Kohlensäure*

Text · Spritz, 2021, No. 3, S. 379–381


»Jedes Mal, wenn du den Mund öffnest, denke ich: Gott, wie lange wird das dauern?«

Ich akzeptiere die Leere. Ich weiß nicht, ob sie mich akzeptiert.

die Watte im Himmel

»Ich weigere mich, verletzt zu sein. Was denkst du, was ich fühlen soll?«

»Normale Gefühle. Schmerz, Reue, Liebe.«

»Sprich Deutsch, damit ich dich verstehe.«

eishelle Augen

»Du siehst aus wie eine böse Puppe.«

»Vielen Dank.«

Er bewegte sich langsam durch sirupträge Trauer.

»Wasche dein Gehirn!«

Sie presste die Handflächen auf die Wand, so dass die Musik durch ihre Hände lief und die Arme füllte.

Dann übernahm das Feuer.
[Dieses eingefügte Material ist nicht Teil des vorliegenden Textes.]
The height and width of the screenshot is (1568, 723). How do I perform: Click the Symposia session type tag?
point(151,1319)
Das Papier wurde zusammengeknüllt, als wäre es eine Faust, jedoch wieder geöffnet. Eine Blüte aus Ruß.

»Why you go there, mister? Why? People not go there, people go from there.«

Material lügt nicht.

Hoppla, was für Idioten.

Gerechtigkeit ist wie ein Orgasmus: Sie kann nicht zu spät kommen.

Mein Herz ist randvoll – mit Kerosin, Unruhe, Mirakel.
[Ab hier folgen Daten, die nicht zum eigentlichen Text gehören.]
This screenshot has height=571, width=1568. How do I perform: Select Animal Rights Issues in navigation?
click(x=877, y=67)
Sie strich mir über den Kopf, ich dachte immer, dass sie meine Gedanken löschte.

der Körper schwindend wie eine Erinnerung

dein wildes Mitleid

»Du sagst nicht viel, was? Ich habe längere Gespräche mit einem Papagei geführt.«

das vergessenste Mädchen der Welt

Und ich, geil wie ein Hund, Baby.

Er hat kleine Büschel auf den Ohren und misstrauische, eng stehende Augen – wie ein Professor in irgendeinem obskuren Fach, Paläontologie, glaube ich.
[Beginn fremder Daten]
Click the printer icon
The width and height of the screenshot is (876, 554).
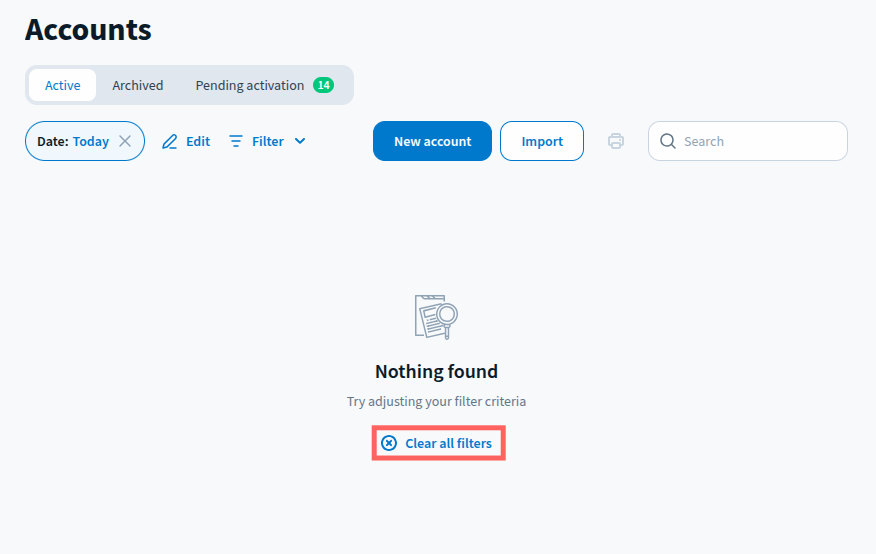616,141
erstarrt zu einer schrecklichen Blume

Sie zittert wie eine Kompassnadel.

»Ich weiß, dass der Pfarrer uns bittet, die andere Wange hinzuhalten. Aber es gibt nur eine begrenzte Zahl von Wangen pro Tag.«

mit Pupillen, als hätte er eine ganze Stadt im Kopf – glitzernd, fern

Er schimpfte sie – durchaus talentiert – aus.

Die Tasten des alten Klaviers, gelb wie ungeputzte Zähne.

die Schwere im Kopf: mineralisch

krankes, krankes Mondlicht

»Weißt du, das dauert zu lange.«

Sie bewahrte seine Verwirrung mit dem der Qual eigenen Recht.

ein Gehirn wie skulptierte Grütze

»Das lässt sich nicht sagen, diese Worte sind noch nicht erfunden worden.«

* Vor mehr als einem halben Leben begann ich, Formulierungen aufzuschreiben, die mir einfielen. Ich nenne sie Kohlensäure. Es gibt immer Stellen in Büchern, an denen ihr Zischen nützlich sein kann. Genau wie Getränke benötigen auch Texte gelegentlich Spritz. Hier folgen einige dieser – noch unbenutzten – Wörter und Phrasen, die eines Tages möglicherweise über einer Zeile knistern werden, Asterisken gleich.